* **Extracted text**:
============
However, for the purposes of the present invention, it is assumed that there are at least 
three nodes that employ the same File System. It is the characteristics of that shared File System 
that are of primary concern herein. In particular, for purposes of description herein it is noted 
that the exemplar File System used herein is the General Parallel File System (GPFS) as sold and 
marketed by the assignee of the present invention. This File System is provided in conjunction 
with the assignee's pSeries of computer products, formerly referred to as the RS/6000/SP series. 
These hardware units are designed for scalable parallel data processing. The units are configured 
as a plurality of independent nodes each capable of accessing its own direct access storage 
device. Even when employing what is referred to as a Virtual Shared Storage system, each node 
in the system operates as if it is accessing its own, dedicated storage device. Machines in the 
so-called SP series communicate via message transmission over a switch which directs messages 
incoming to the switch to one or more receiver nodes.
============
* **Request A**:
Revise the shared file system excerpt from "However, for the" and going on through "the RS/6000/SP series.", putting "Filesystem" wherever "File System" appears.
* **Request B**:
Answer these about the shared file system excerpt:
(i) At least how many nodes are assumed to use the same File System?
(ii) What was the pSeries formerly called?
(iii) How do machines in the SP series communicate?
The data won't be needed here.

* **Data section**:
============
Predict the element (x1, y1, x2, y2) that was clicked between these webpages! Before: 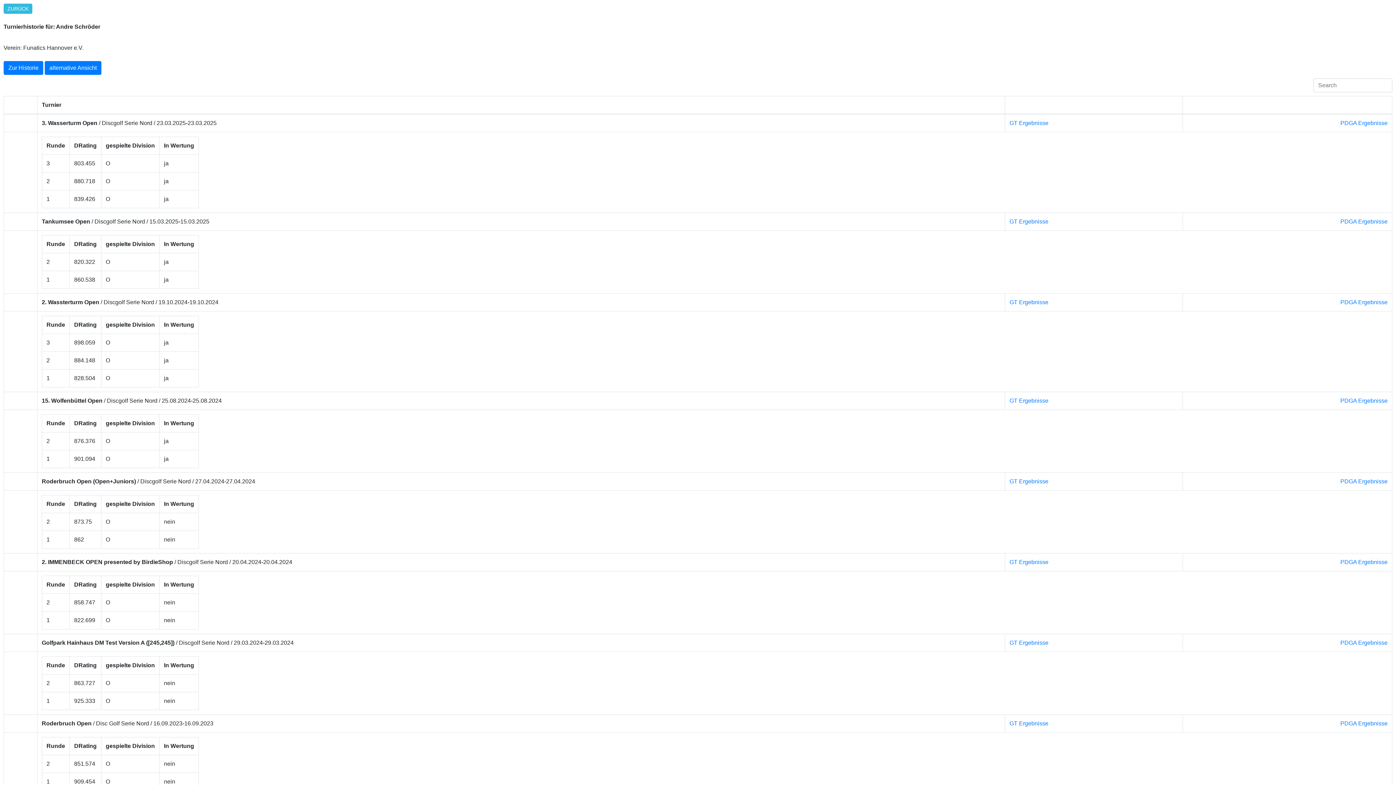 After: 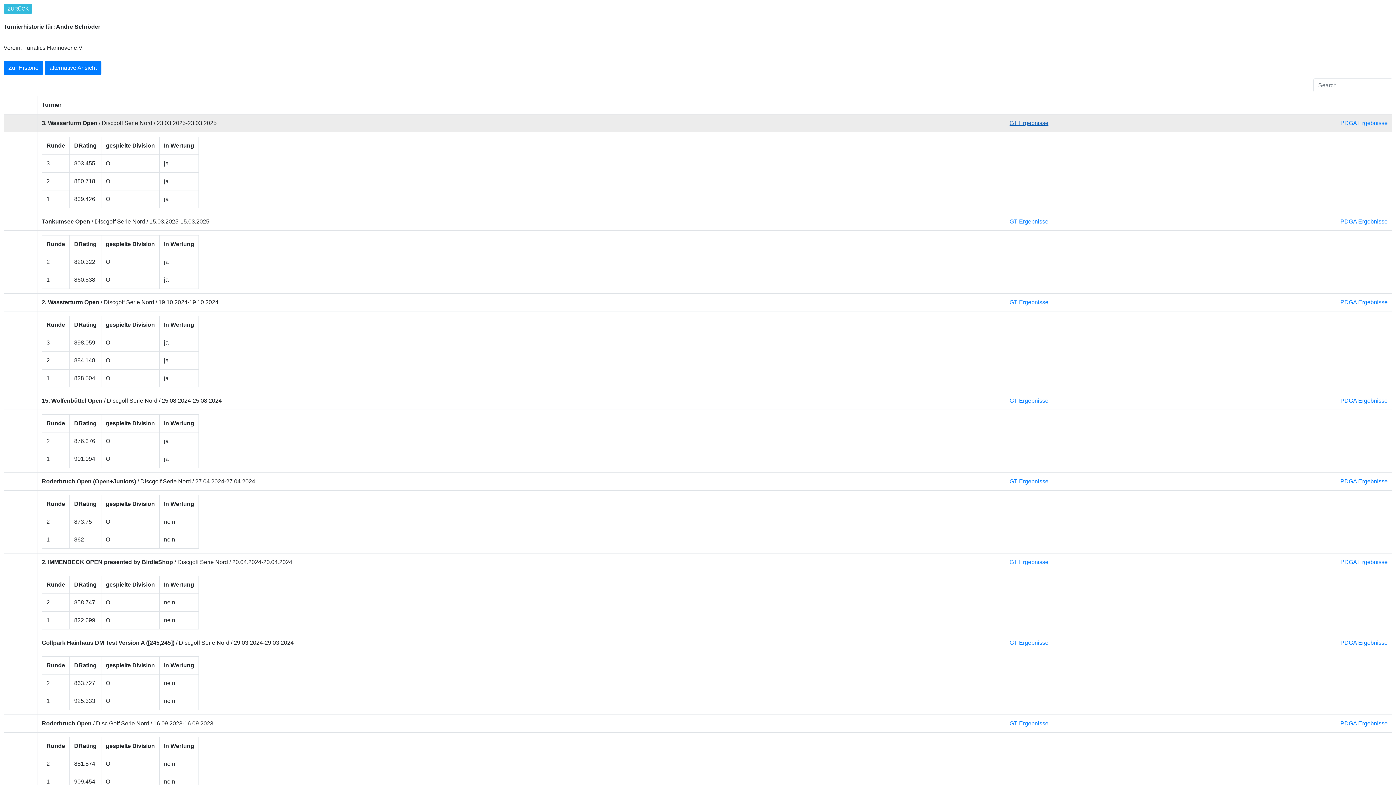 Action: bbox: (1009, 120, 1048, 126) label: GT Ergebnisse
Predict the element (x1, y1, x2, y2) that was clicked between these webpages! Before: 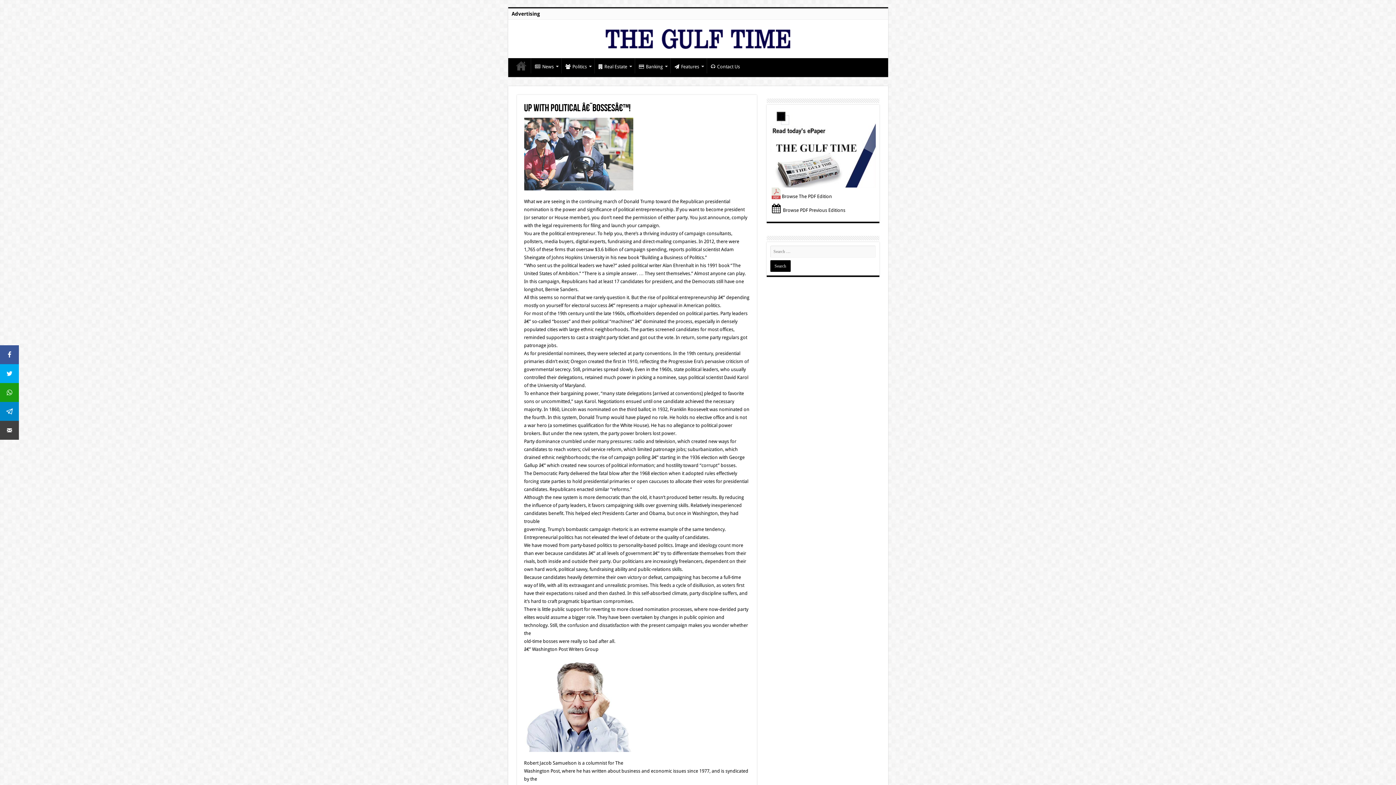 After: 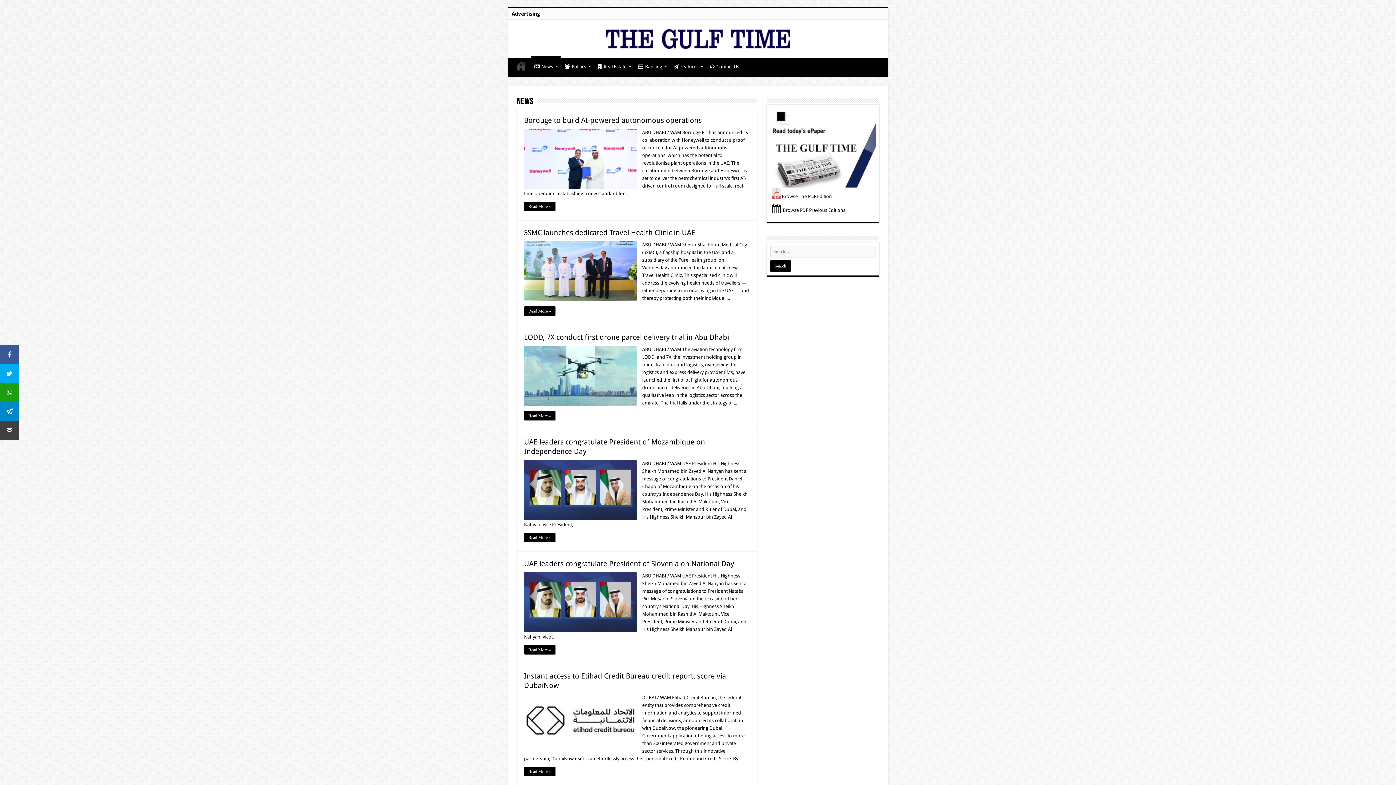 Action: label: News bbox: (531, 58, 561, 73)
============
* **Final result A**:
However, for the purposes of the present invention, it is assumed that there are at least 
three nodes that employ the same Filesystem. It is the characteristics of that shared Filesystem 
that are of primary concern herein. In particular, for purposes of description herein it is noted 
that the exemplar Filesystem used herein is the General Parallel Filesystem (GPFS) as sold and 
marketed by the assignee of the present invention. This Filesystem is provided in conjunction 
with the assignee's pSeries of computer products, formerly referred to as the RS/6000/SP series.

* **Final result B**:
(i) Three
(ii) The RS/6000/SP series
(iii) By message transmission over a switch